Yolun sonunda ne olursa olsun, ister Dünya Kupası’na gitmeyi başaralım ister 2006, 2010, 2014 ve 2018’de yaşadığımız hüsranın aynısını yaşayalım Türk futbolu adına değişmesi gereken çok şey var. Artık geldiğimiz noktada bu değişimlerin tercih değil zorunluluk olduğunu çok açık bir şekilde görüyoruz. Biz ülke olarak yıllardır bu değişimi futbolcular ve teknik direktörler üzerinden yapıyoruz ama aslında değişmesi gereken onlar değil. İşe öncelikle siyasetten bağımsız bir Futbol Federasyonu yaratarak başlamak gerekiyor. Kararların siyasiler tarafından değil, futbolun içinden gelen ve bağımsızlığını ilan etmiş kişiler tarafından verilmesi gerekiyor.

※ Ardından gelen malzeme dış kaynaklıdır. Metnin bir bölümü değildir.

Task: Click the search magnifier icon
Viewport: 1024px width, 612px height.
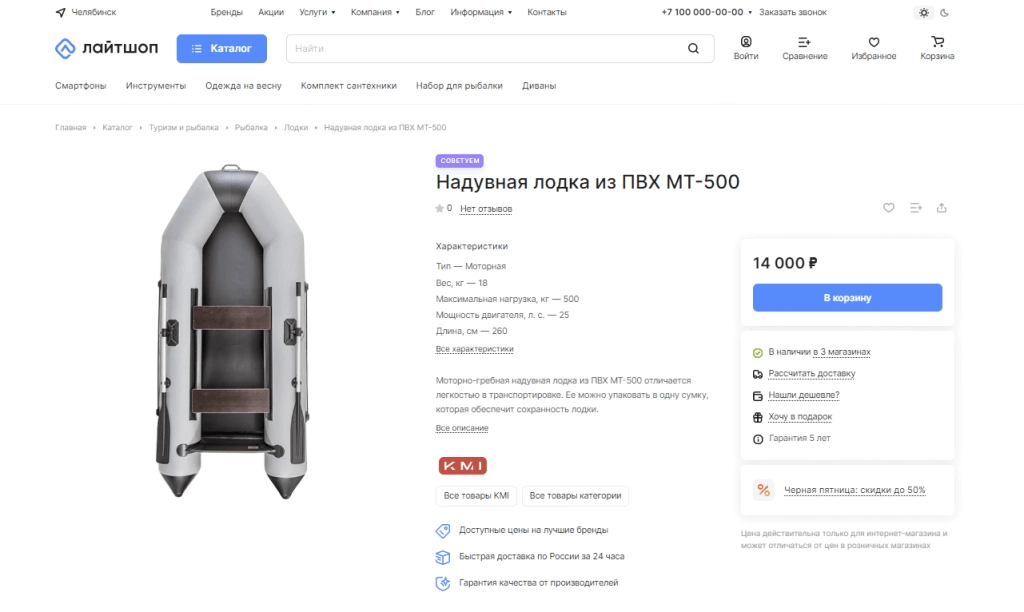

Dünya Bankası’nın 137 ülkede 6 bin 400 ihaleyi inceleyerek oluşturduğu 2002-2020 raporuna göre dünyada en fazla kamu ihalesi alan şirketler listesinin ilk sırasında Limak Holding yer alıyor. Siz bu holdingin sahibini Federasyon Başkanlığı görevine getirirseniz o ülkenin futbolundan ne başarı ne de keyif bekleyemezsiniz. Bugün UEFA kulüpler sıralamasında 1.5 milyon nüfuslu Güney Kıbrıs bile sizi geride bırakmayı başardıysa, futbolun karar mekanizmasında açıkça bir sorun var demektir.
Önümüzdeki 2 maçı değil 12 maçı bile kazanmayı başarsak bunların hiçbiri kalıcı önem taşımayacaktır. İhtiyacımız olan iyi futbolculara sahibiz. Tek eksiğimiz liyakat sahibi, ahlaklı yöneticiler ama maalesef ikinciye sahip olmadığınız zaman, ilki bir şey ifade etmiyor.